Ecovilas e de Transição, contruir o novo aqui e agora e ir atraindo pessoas, gerando massa-
crítica para essa mudança tão necessária. (TRAINER, 2000). Dessa forma, não precisamos de
confronto, mas sim, desenvolver, aprimorar e replicar modelos viáveis para realmente
contribuição com a transição para uma sociedade sustentável. (TRAINER, 2000). Pelas
estratégias utilizadas, os movimentos não são visto como perigoso pelo status quo (KIRBY,
2004), o que é uma vantagem na a difusão de seus princípios e práticas.

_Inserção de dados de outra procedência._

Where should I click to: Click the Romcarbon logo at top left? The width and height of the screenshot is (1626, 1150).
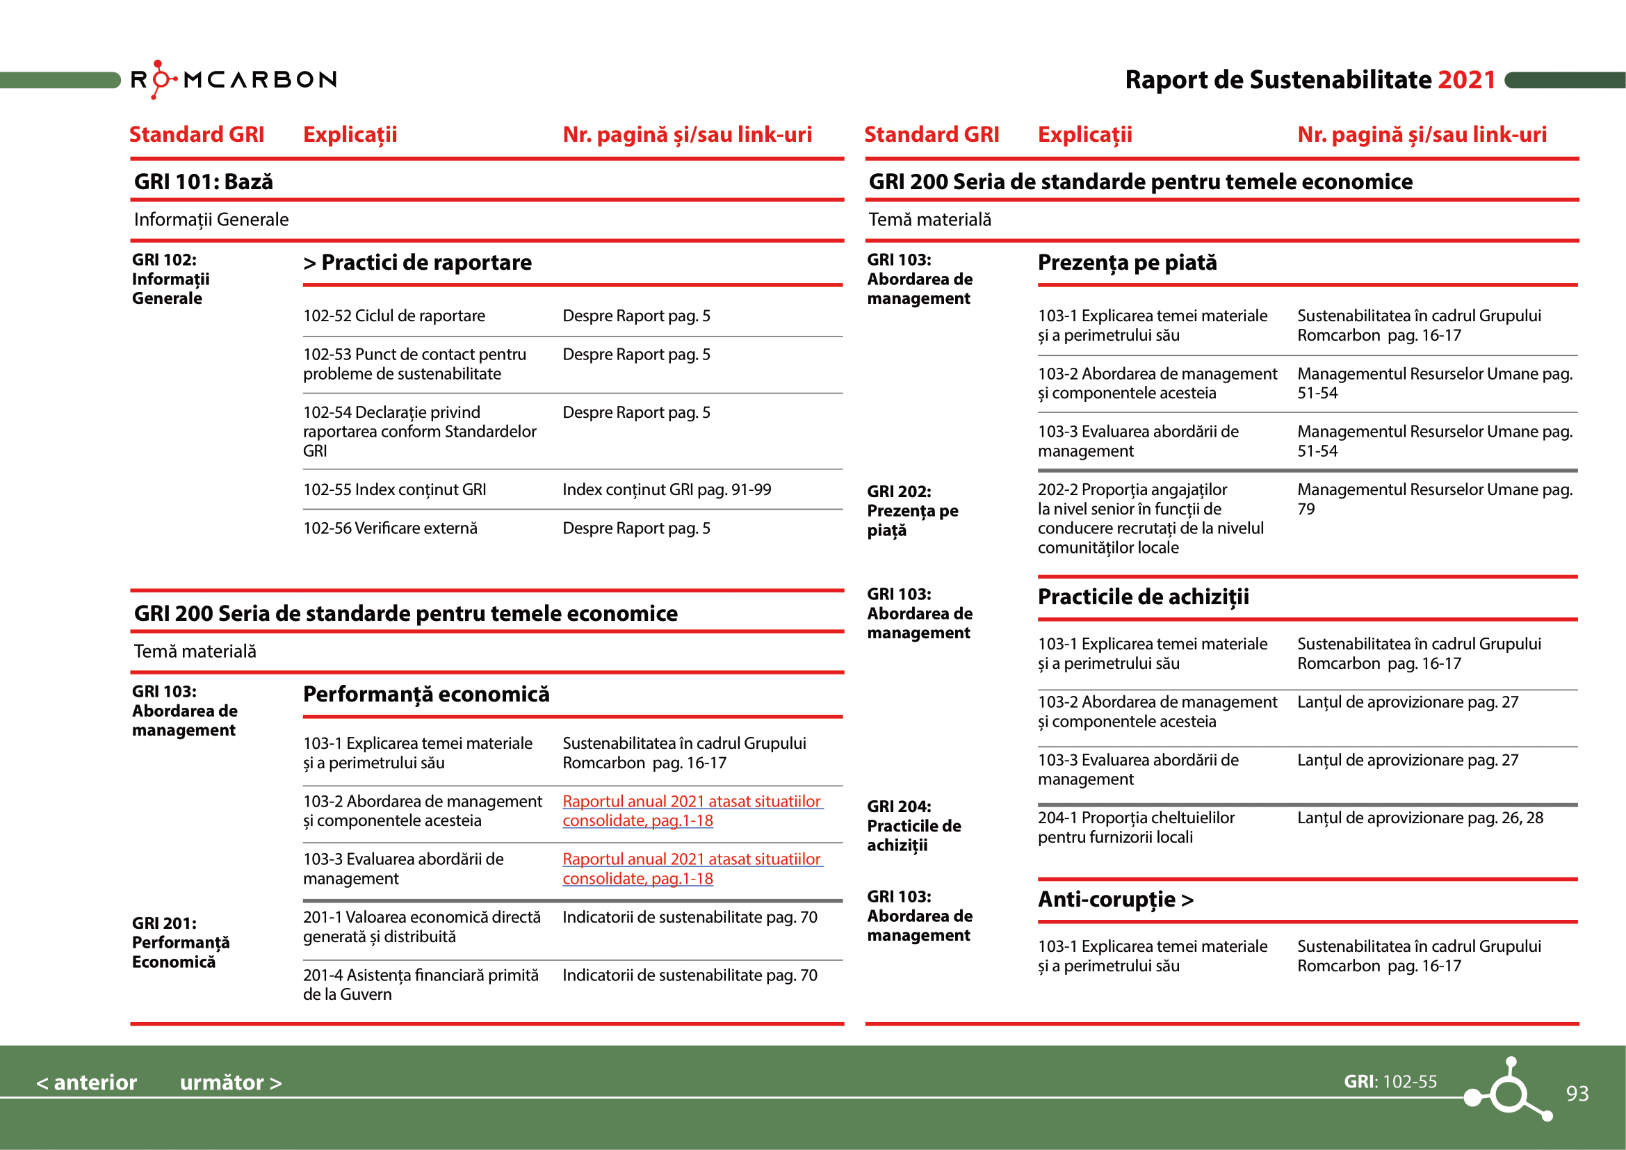pos(234,79)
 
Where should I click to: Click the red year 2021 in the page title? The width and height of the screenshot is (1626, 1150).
pos(1466,80)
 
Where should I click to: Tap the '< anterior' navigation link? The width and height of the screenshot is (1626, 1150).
pos(86,1082)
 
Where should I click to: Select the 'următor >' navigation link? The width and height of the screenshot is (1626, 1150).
pos(230,1082)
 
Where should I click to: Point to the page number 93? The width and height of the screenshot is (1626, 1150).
pos(1577,1094)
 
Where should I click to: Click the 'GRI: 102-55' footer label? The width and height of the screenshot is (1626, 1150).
pos(1390,1081)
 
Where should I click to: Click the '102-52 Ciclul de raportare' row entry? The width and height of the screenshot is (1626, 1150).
pos(393,316)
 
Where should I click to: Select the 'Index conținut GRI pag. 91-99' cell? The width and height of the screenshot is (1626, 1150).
pos(667,489)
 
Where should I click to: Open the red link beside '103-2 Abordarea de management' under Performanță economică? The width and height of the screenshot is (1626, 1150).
pos(691,811)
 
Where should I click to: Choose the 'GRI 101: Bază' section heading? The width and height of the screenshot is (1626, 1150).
pos(203,182)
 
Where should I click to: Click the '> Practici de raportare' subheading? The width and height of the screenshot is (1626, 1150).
pos(417,263)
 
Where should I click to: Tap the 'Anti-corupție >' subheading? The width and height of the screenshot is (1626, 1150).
pos(1115,899)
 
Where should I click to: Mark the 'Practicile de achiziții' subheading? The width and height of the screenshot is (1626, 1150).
pos(1143,597)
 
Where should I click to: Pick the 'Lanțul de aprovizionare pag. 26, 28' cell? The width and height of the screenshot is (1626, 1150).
pos(1420,818)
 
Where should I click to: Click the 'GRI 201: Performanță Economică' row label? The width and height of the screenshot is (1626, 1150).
pos(181,943)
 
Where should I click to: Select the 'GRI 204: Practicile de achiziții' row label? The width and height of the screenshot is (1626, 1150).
pos(913,826)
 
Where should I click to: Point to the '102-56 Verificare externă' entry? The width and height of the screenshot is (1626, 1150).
pos(390,528)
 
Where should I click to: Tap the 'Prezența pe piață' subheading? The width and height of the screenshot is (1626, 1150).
pos(1127,263)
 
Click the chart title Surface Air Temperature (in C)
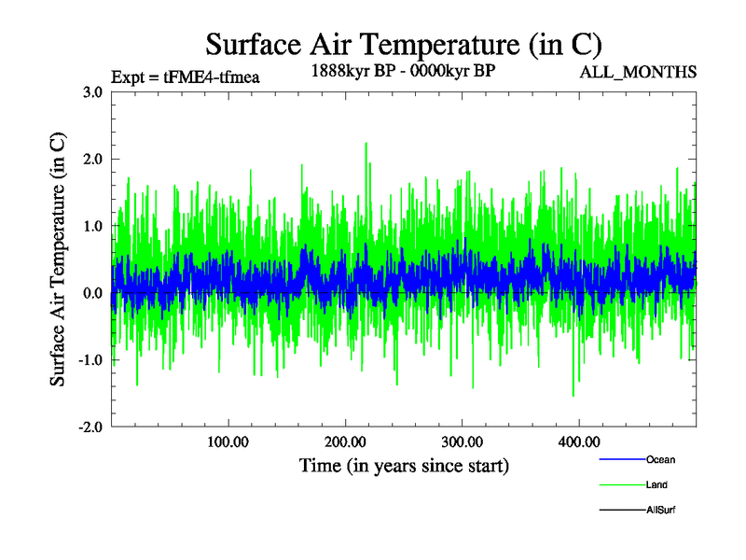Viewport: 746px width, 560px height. (x=403, y=44)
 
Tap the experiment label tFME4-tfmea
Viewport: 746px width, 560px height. (x=185, y=77)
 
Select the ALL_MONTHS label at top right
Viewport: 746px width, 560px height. (x=638, y=73)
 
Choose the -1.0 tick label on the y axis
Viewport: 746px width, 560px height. (x=90, y=360)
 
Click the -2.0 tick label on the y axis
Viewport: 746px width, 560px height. (x=90, y=427)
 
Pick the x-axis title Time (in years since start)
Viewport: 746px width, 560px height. (x=404, y=465)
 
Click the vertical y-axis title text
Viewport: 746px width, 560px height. (x=58, y=259)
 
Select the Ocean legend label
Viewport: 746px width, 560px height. (x=660, y=460)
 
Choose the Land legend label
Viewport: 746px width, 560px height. (x=656, y=485)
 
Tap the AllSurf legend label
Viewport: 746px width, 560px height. (x=661, y=511)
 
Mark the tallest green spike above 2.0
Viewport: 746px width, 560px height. (x=366, y=144)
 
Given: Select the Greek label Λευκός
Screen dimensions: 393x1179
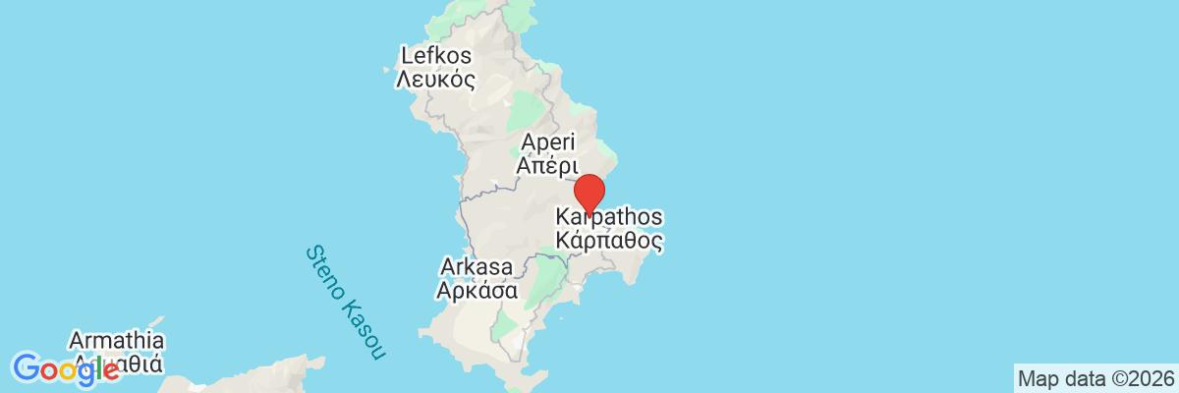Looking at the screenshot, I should [435, 80].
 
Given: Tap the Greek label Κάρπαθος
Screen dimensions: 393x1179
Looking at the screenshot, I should [609, 239].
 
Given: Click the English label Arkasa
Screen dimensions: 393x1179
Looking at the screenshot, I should [477, 267].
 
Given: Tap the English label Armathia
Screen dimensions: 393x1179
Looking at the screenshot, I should [116, 341].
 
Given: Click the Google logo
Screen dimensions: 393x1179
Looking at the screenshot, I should [67, 369].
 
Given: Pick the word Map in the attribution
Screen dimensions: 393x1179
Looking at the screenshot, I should [1036, 378].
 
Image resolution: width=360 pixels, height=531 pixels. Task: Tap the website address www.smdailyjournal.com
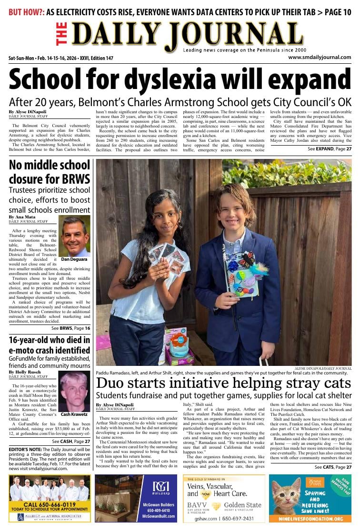(x=320, y=57)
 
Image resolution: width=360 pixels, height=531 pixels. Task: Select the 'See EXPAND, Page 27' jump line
(x=329, y=149)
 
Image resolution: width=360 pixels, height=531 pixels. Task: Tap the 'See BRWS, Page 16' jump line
(x=71, y=328)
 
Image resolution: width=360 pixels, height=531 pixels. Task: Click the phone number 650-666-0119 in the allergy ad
(x=50, y=504)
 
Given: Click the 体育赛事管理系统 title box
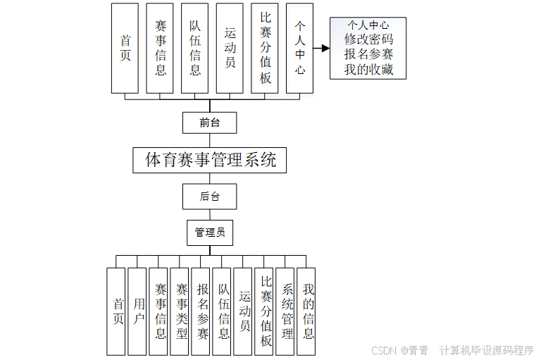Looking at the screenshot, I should point(210,160).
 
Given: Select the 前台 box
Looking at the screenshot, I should point(209,123).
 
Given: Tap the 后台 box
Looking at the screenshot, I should point(209,197).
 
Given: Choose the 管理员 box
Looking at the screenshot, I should point(209,232).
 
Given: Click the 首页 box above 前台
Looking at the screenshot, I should point(125,48).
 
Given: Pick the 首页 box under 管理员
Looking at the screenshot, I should point(116,311).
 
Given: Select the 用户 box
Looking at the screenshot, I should point(137,311).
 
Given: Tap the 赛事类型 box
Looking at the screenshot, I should point(180,311).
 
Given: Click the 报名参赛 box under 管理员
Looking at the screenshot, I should point(201,311).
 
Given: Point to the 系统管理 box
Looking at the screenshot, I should point(286,311).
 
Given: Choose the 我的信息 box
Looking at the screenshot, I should point(307,311).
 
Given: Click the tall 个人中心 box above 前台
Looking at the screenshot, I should point(299,48).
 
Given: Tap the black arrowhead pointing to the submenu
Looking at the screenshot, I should point(325,48).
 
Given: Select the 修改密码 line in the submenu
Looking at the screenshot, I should point(368,39).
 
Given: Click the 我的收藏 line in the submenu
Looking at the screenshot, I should point(368,69).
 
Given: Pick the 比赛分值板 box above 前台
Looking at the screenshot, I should point(265,48).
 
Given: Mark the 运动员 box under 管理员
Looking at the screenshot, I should point(244,311).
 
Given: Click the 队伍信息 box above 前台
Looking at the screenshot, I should point(194,48).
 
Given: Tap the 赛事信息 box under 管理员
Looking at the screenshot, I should point(159,311).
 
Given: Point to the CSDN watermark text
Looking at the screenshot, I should point(385,350).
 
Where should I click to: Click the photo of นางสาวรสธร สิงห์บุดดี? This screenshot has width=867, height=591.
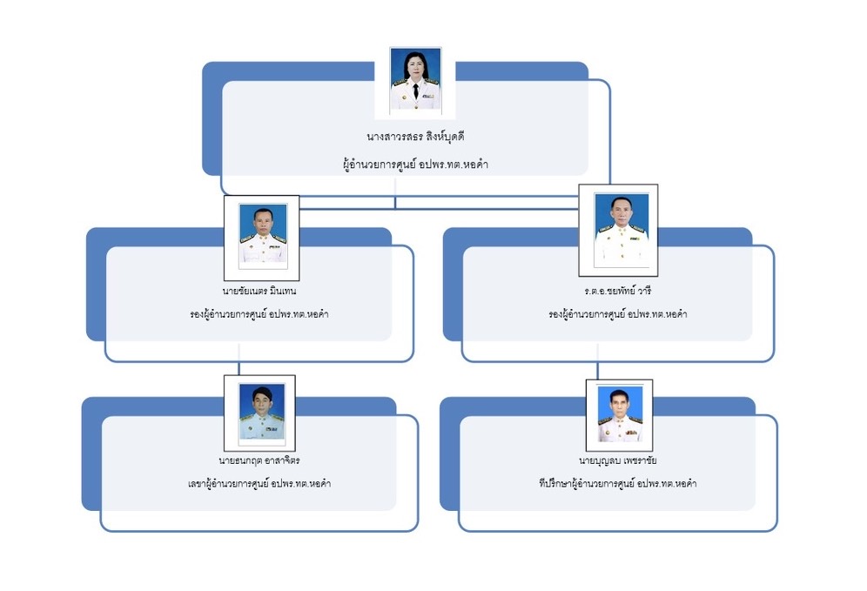click(414, 81)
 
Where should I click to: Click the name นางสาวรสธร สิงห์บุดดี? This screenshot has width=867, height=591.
click(415, 137)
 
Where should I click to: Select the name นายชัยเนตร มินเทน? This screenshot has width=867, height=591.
click(259, 290)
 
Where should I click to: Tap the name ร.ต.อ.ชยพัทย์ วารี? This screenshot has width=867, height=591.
click(617, 290)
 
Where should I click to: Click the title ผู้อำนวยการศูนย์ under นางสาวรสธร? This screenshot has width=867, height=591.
click(415, 163)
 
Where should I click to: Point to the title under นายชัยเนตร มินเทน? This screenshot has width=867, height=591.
click(259, 313)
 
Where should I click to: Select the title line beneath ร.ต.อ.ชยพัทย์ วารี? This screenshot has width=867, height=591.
click(617, 314)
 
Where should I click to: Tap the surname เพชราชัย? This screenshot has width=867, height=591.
click(638, 459)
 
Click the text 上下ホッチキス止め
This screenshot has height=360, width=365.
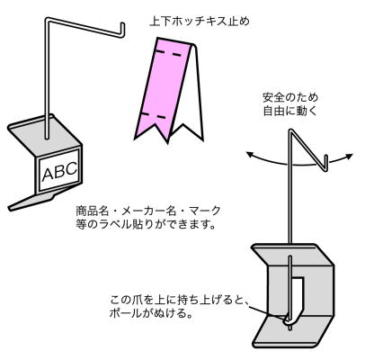coord(200,22)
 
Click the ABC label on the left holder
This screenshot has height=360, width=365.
coord(59,171)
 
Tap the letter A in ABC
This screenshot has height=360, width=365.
coord(48,175)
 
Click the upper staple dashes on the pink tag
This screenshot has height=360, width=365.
coord(169,53)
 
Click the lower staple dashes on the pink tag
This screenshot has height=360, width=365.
coord(153,115)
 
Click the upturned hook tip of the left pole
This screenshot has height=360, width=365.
coord(122,29)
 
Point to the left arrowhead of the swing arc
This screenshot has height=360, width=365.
coord(250,155)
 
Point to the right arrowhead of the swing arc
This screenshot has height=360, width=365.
coord(349,156)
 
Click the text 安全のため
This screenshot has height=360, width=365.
coord(290,98)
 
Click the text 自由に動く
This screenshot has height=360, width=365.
coord(290,111)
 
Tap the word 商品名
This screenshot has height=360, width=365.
coord(92,211)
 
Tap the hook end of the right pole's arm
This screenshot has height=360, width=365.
coord(326,163)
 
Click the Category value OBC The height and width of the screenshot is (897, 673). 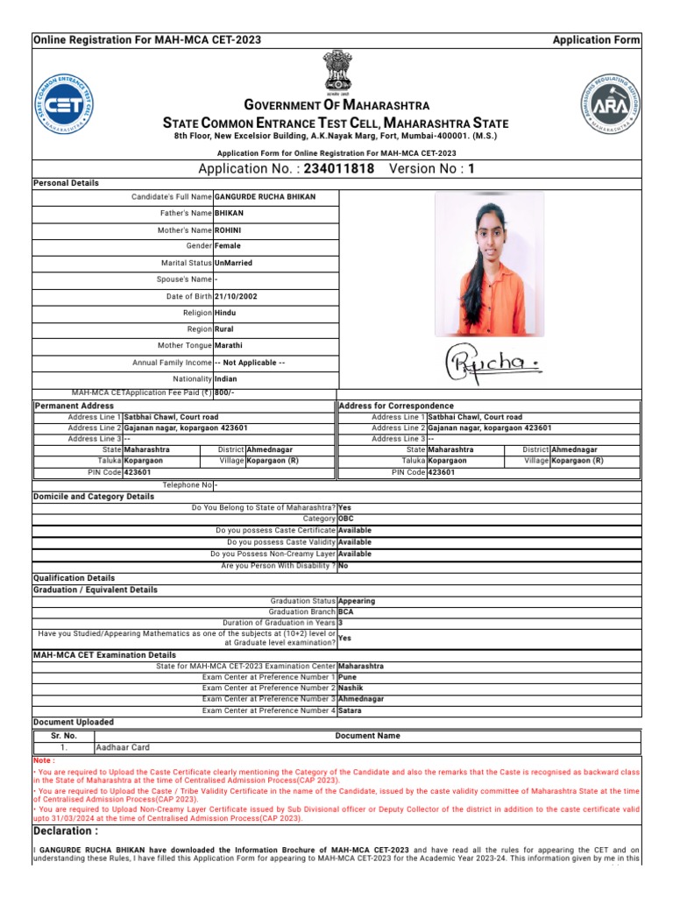pos(346,519)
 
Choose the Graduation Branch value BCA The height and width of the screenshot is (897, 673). pos(346,613)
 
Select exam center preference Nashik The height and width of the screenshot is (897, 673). pos(351,688)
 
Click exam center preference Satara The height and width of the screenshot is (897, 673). pos(350,710)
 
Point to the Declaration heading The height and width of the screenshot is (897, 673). pos(66,830)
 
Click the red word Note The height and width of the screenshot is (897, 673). pos(44,761)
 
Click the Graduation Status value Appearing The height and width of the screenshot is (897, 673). pos(357,601)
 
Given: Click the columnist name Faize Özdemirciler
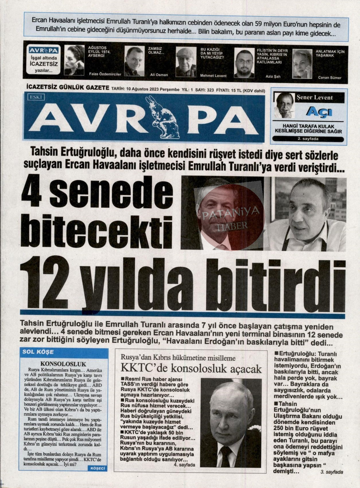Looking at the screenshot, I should [105, 74].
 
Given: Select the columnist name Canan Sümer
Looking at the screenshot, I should [330, 78].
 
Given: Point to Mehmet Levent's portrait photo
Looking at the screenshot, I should [186, 62].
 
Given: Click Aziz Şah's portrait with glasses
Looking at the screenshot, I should [244, 63].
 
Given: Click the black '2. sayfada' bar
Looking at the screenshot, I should [308, 139].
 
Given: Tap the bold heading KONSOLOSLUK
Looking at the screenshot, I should [63, 364].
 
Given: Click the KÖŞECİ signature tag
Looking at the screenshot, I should [98, 468].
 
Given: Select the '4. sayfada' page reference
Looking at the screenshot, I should [184, 464].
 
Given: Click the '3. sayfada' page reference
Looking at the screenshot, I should [332, 472].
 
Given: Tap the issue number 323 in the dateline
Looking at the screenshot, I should [210, 90].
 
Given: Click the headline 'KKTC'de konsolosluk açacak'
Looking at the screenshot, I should [191, 369].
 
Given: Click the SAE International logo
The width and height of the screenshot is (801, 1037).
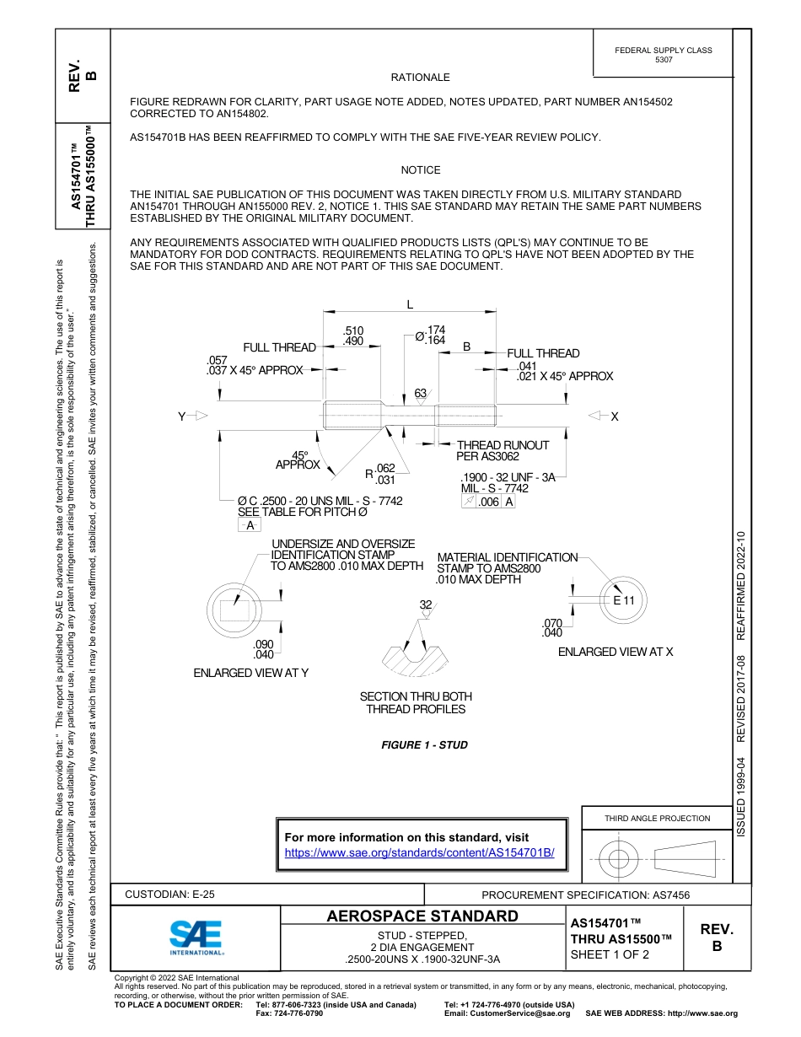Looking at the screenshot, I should pos(196,937).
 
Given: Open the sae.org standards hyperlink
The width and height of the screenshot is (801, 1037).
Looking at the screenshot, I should pos(420,852).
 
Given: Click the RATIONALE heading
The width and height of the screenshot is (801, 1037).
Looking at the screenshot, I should pos(420,78).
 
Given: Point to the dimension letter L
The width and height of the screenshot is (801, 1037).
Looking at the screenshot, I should pos(410,304).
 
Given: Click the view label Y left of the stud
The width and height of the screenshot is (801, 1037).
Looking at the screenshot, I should pos(181,416).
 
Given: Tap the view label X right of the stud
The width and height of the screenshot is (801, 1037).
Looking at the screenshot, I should pos(615,416).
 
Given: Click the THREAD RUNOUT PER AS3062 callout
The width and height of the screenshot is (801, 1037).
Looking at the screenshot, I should pos(502,450).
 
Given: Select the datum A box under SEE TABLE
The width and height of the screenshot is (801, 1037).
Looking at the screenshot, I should pos(249,525).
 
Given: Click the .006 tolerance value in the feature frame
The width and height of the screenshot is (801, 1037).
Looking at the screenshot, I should pos(488,502).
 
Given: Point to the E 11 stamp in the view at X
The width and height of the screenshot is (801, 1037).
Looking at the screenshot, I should pos(623,600).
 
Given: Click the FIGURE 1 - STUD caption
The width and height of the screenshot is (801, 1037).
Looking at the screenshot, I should pos(424,745).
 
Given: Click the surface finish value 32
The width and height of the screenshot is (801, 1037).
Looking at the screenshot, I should pos(426,604).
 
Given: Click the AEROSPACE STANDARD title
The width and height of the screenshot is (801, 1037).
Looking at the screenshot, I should pos(422,916).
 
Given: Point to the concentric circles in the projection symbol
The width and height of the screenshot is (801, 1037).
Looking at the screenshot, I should pos(619,859).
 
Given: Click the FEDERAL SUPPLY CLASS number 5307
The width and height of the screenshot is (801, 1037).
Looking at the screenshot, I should pos(664,60).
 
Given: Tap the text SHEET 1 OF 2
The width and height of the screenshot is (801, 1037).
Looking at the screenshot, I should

Conforme artigo escrito por Madeleine Bunting no The Guardian:
“ Se quiser ter um lampejo dos tipos de lugares fora do mainstream onde nas ovas
políticas estão sendo incubadas, olhe para o Movimento de Transição. (...) Não é tão difícil de
ver porque os políticos estão tão interessados. O Movimento de Transição está engajando as
pessoas de forma que as políticas convencionais tem fracassado em fazer. Gera emoções que
não tem sido vistas na vida política há um bom tempo: entusiasmo, idealismo e
comprometimento apaixonado.” (tradução nossa). (BUNTING, 2009 APUD HOPKINS,
2012, p. 75).
É importante ressaltar que a possibilidade de sociedade sustentável depende não apenas
de nossa ações, mas de como pensamos, daí a importância de se criar novas subjetividades
para manter e reforçar uma visão de mundo sustentável e resiliente. (KASPER, 2008).